Instructions for the task: Reproduce the listing below word for word, from its first line up to and including the line containing "(x=469, y=610)". Omit the pictures.

Items from a data source:
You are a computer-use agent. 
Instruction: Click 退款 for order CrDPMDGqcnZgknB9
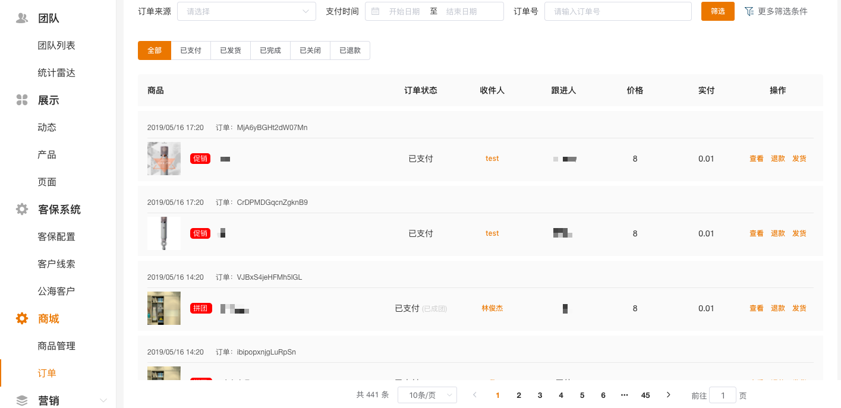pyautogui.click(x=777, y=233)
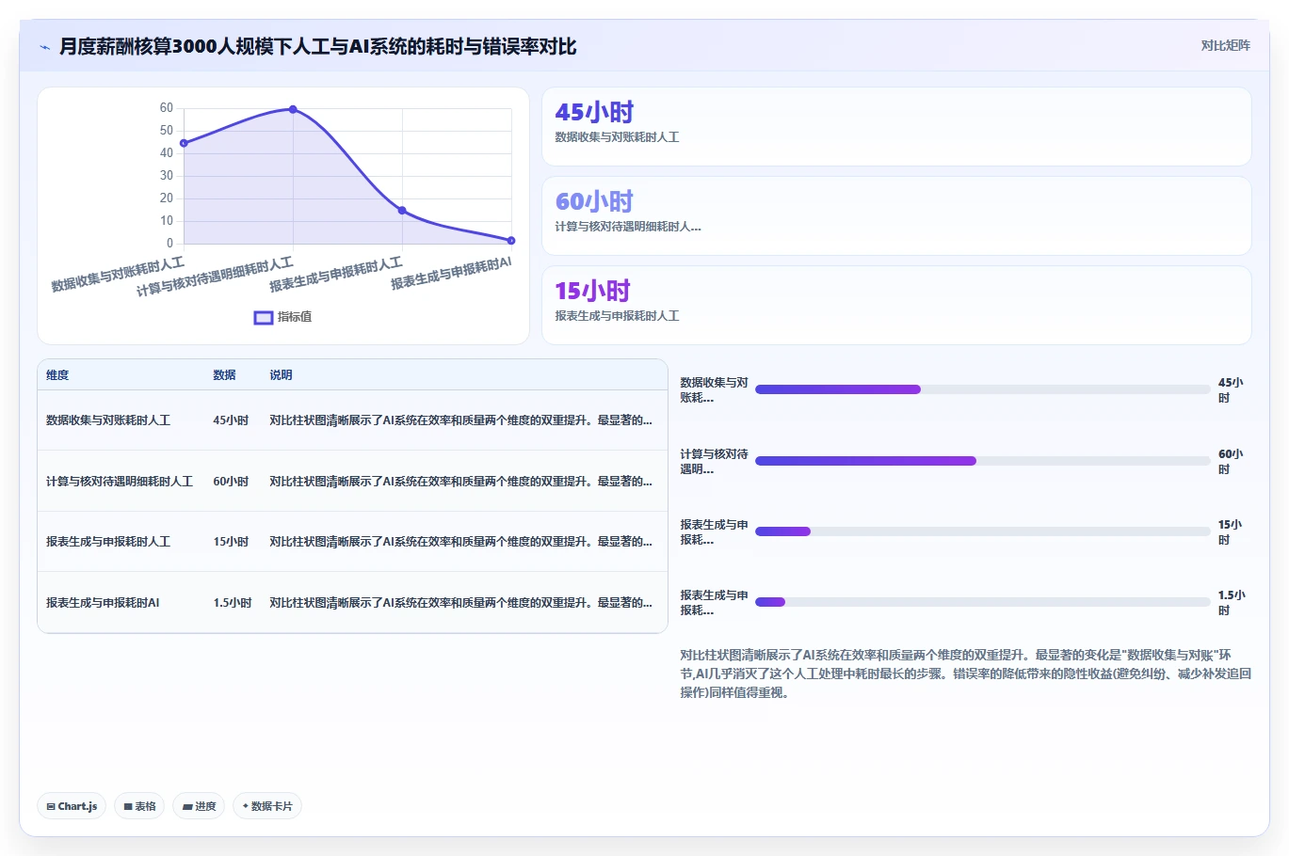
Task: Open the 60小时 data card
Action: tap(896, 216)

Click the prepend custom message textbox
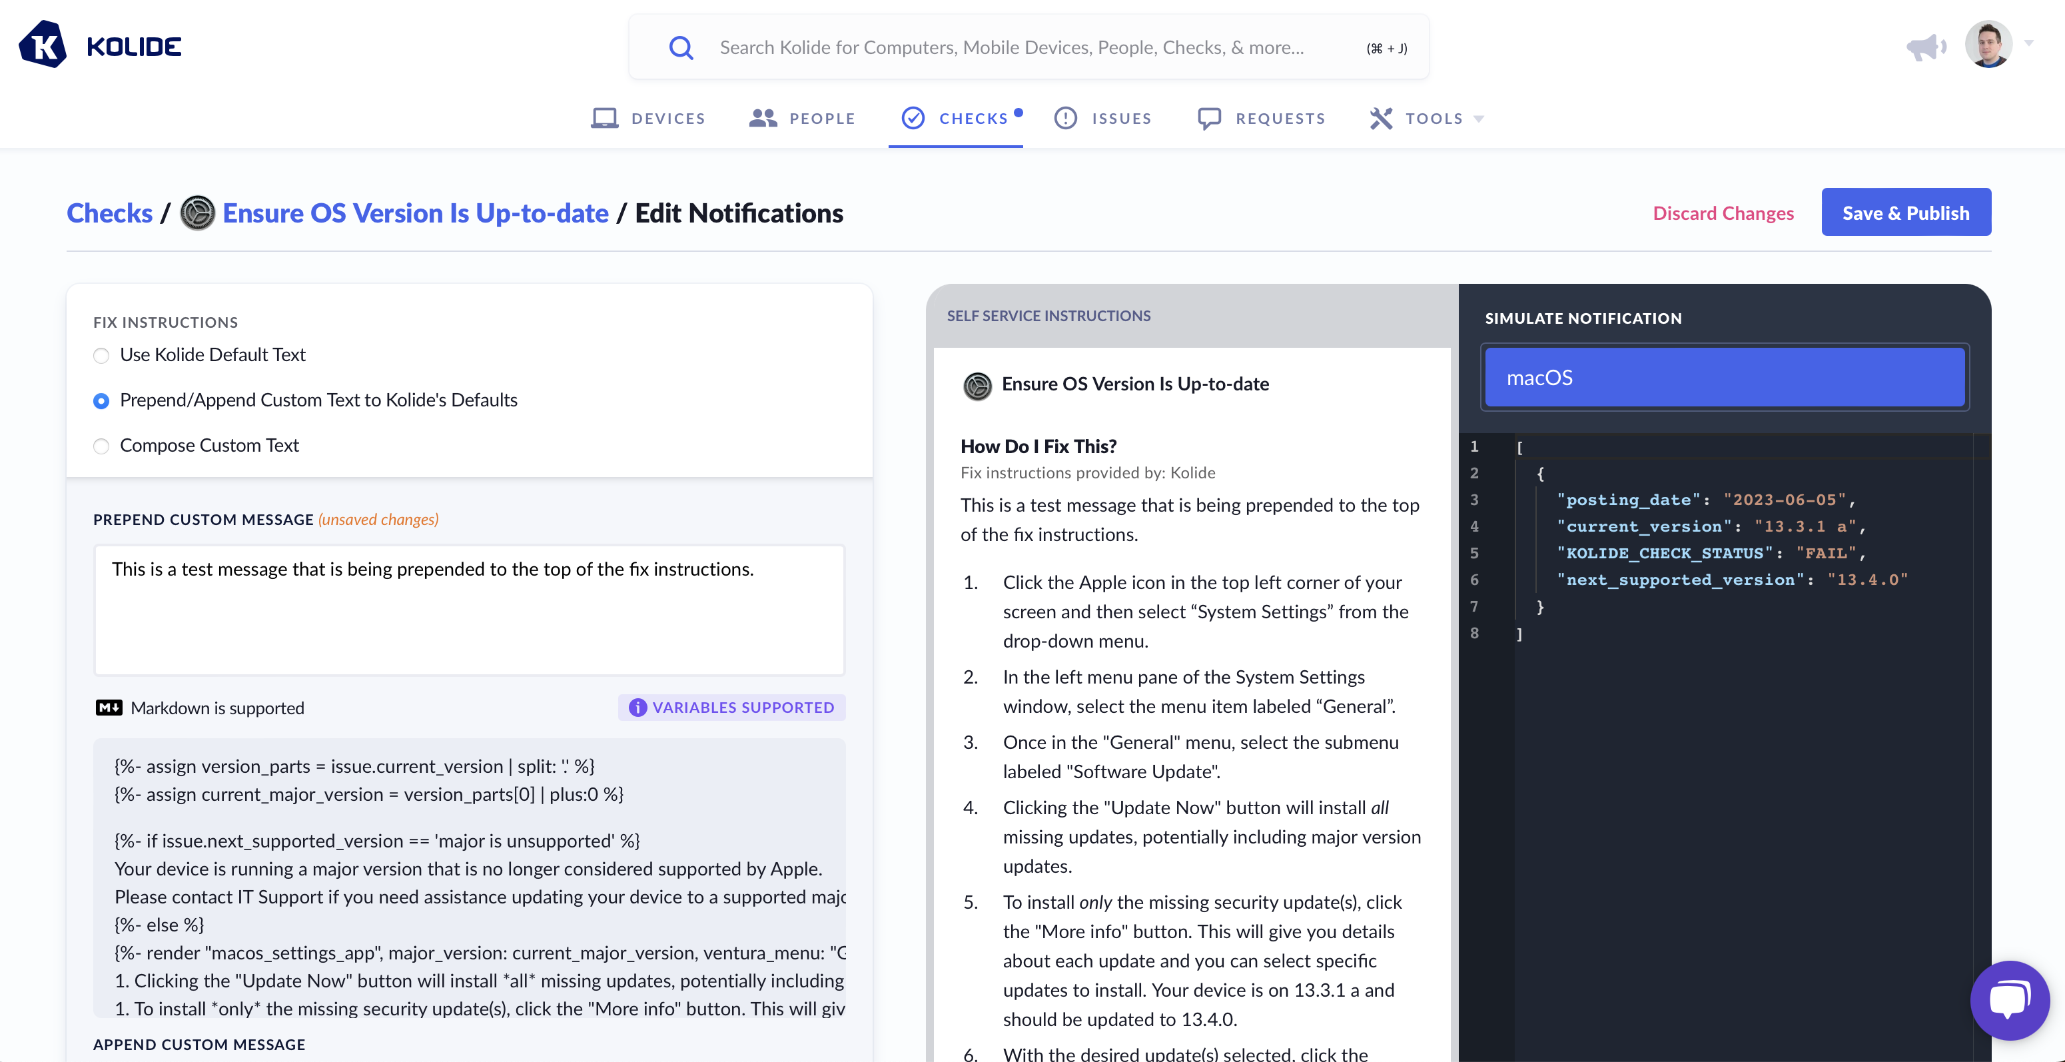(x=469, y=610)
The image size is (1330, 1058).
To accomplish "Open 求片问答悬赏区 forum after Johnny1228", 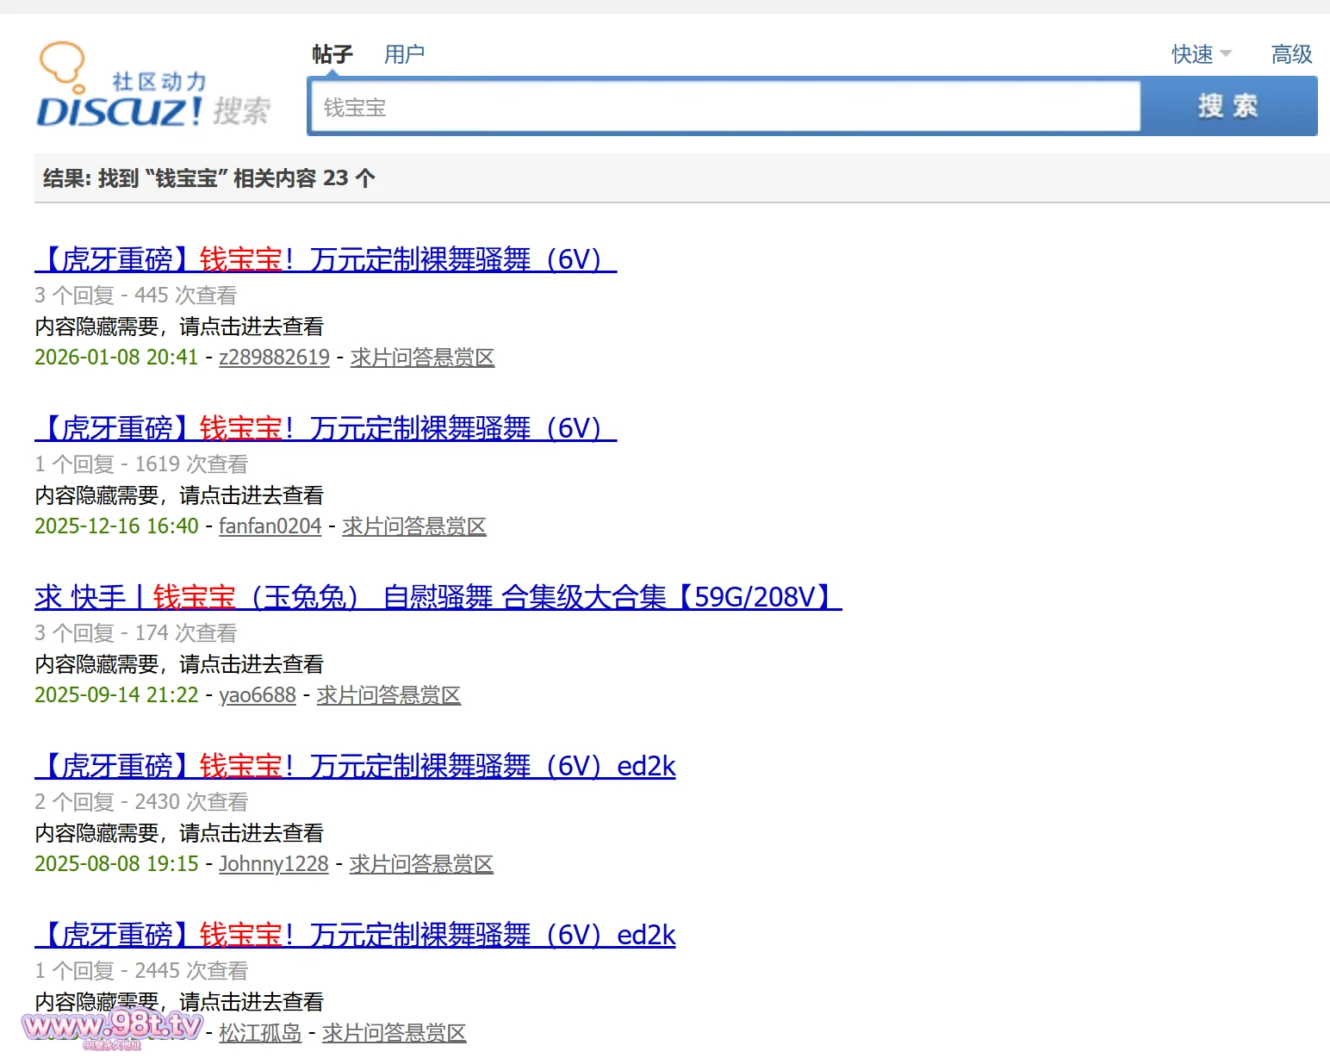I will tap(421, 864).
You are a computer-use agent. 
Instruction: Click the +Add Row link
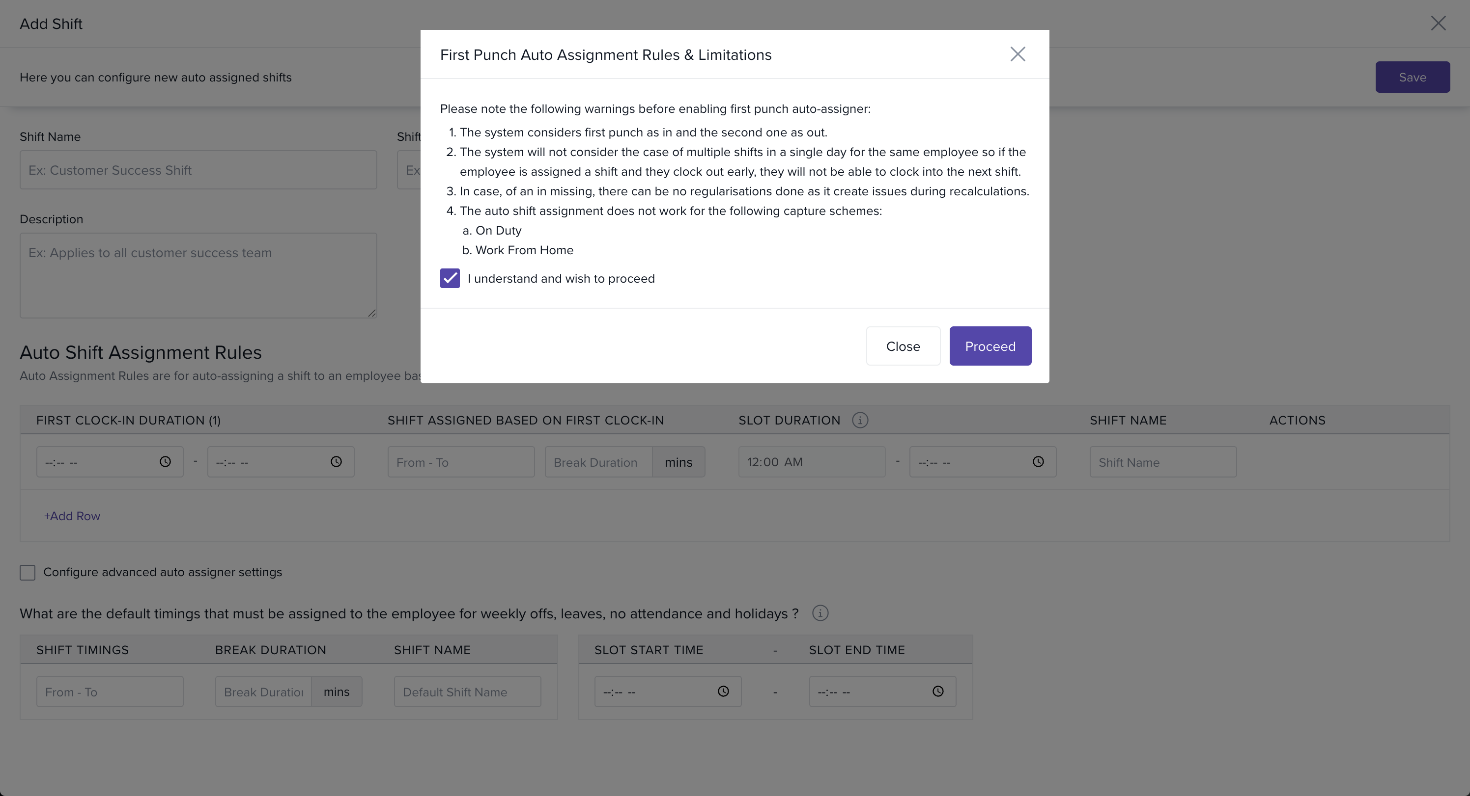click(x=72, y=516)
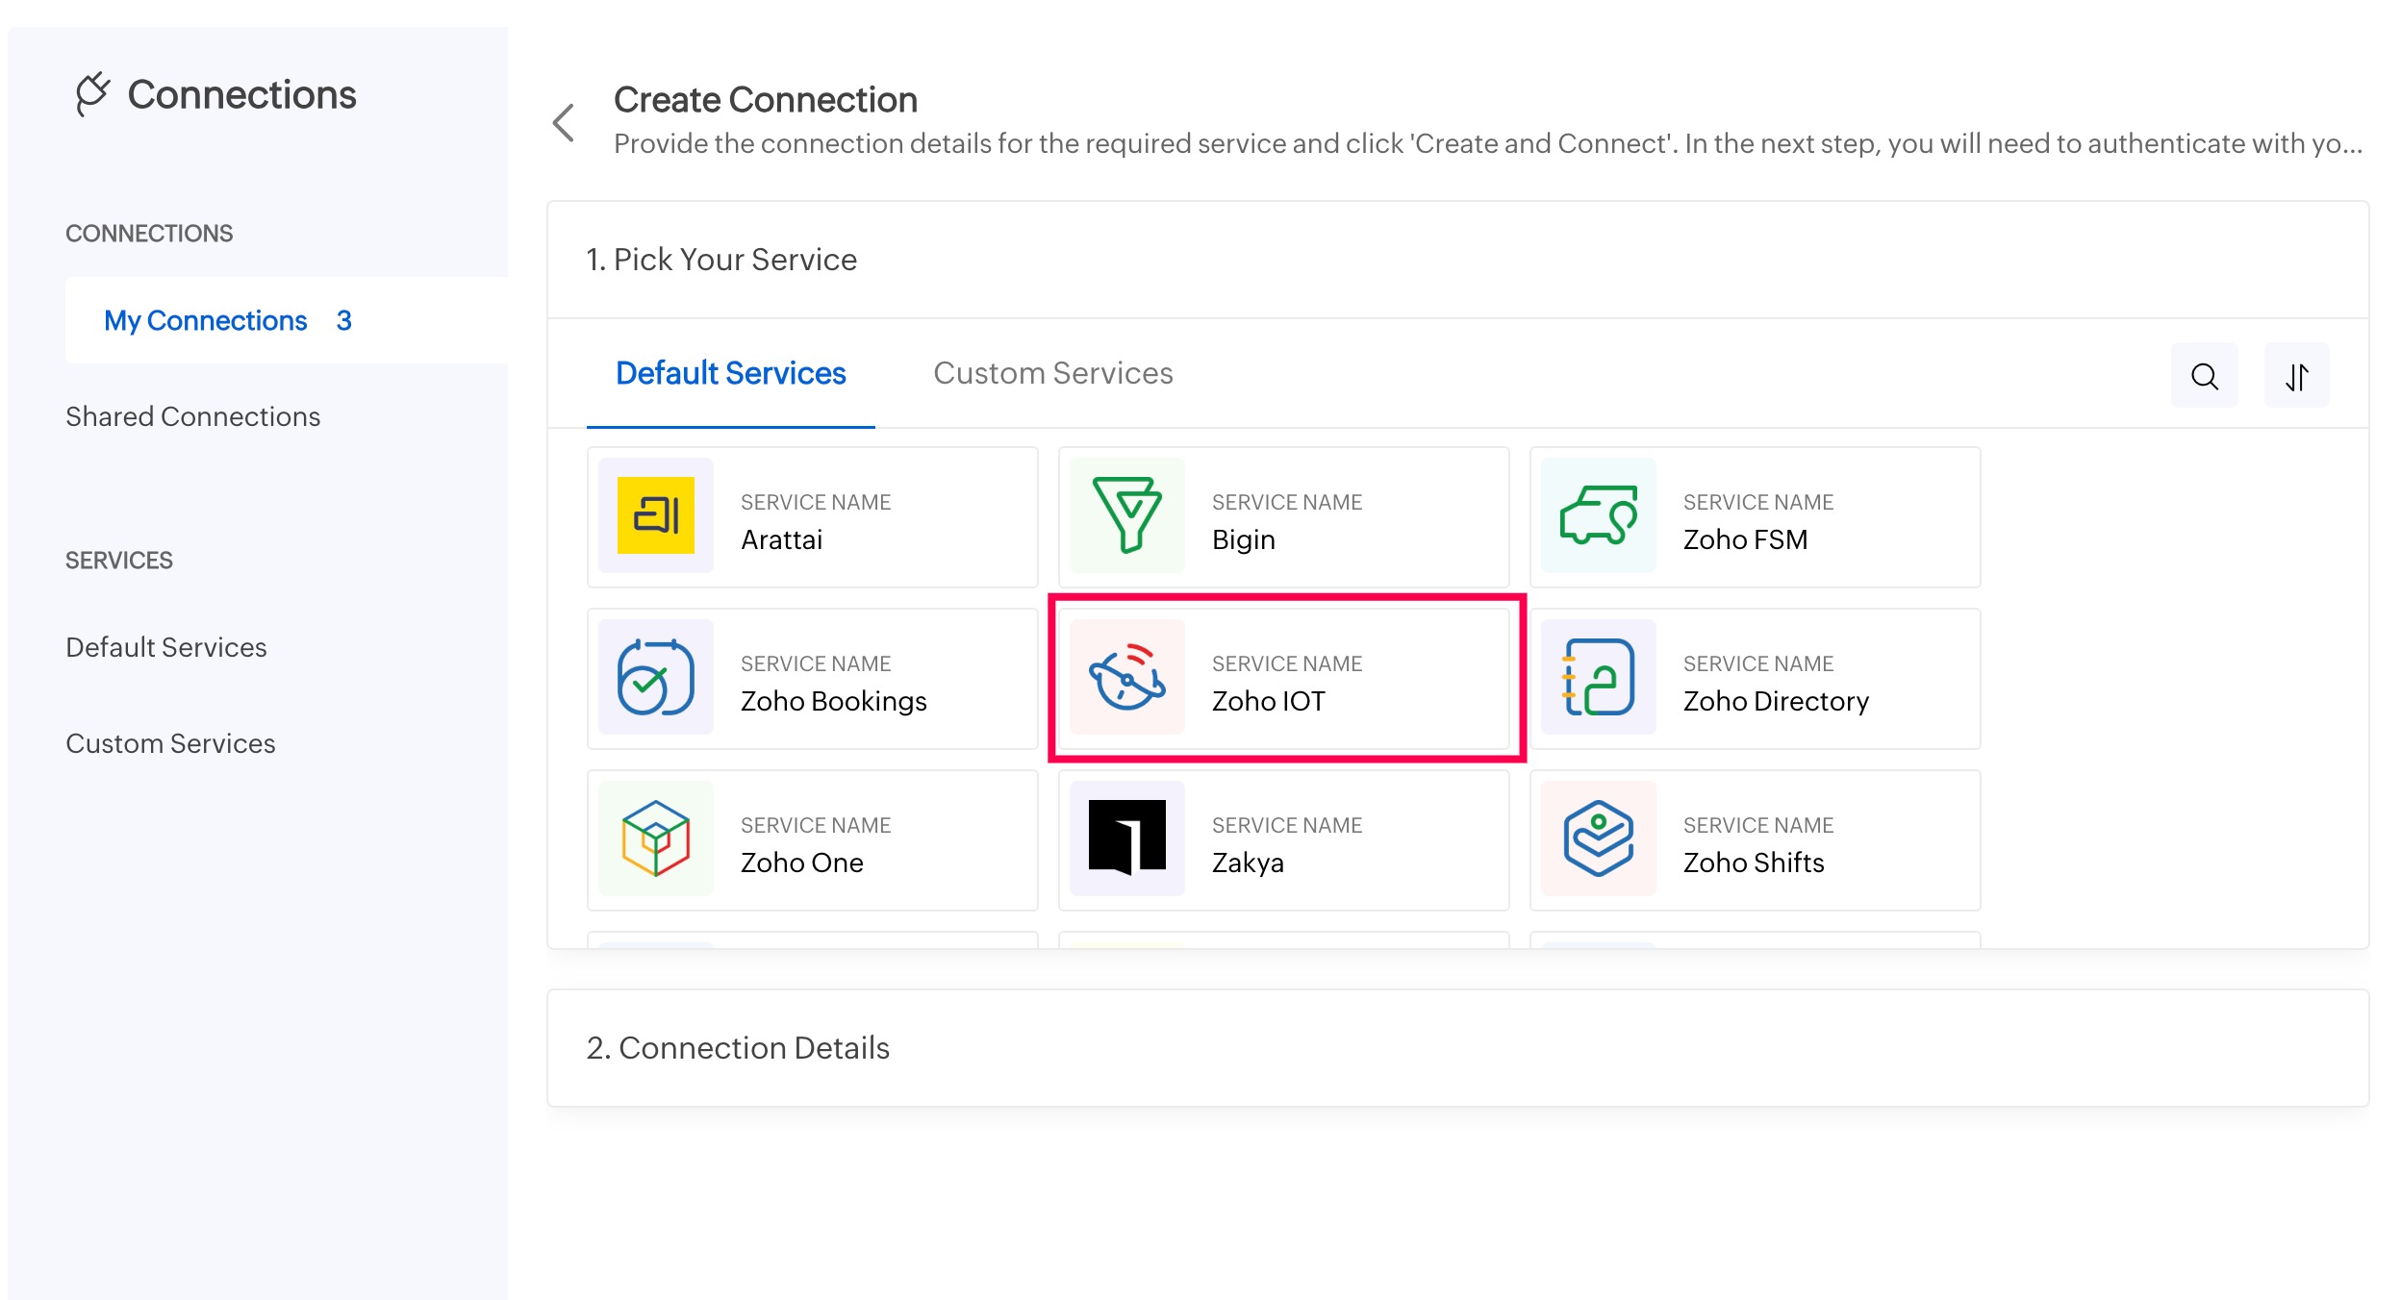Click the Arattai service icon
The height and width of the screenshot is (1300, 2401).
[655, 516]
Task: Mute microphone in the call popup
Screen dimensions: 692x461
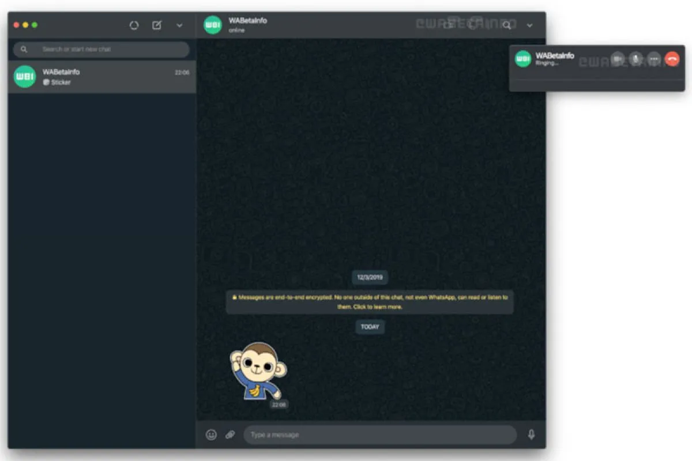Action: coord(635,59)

Task result:
You are a computer-use agent. 
Instruction: Click 退款 for order CrDPMDGqcnZgknB9
pyautogui.click(x=777, y=233)
Task: Open the 60小时 data card
Action: tap(896, 216)

Click the prepend custom message textbox
(x=469, y=610)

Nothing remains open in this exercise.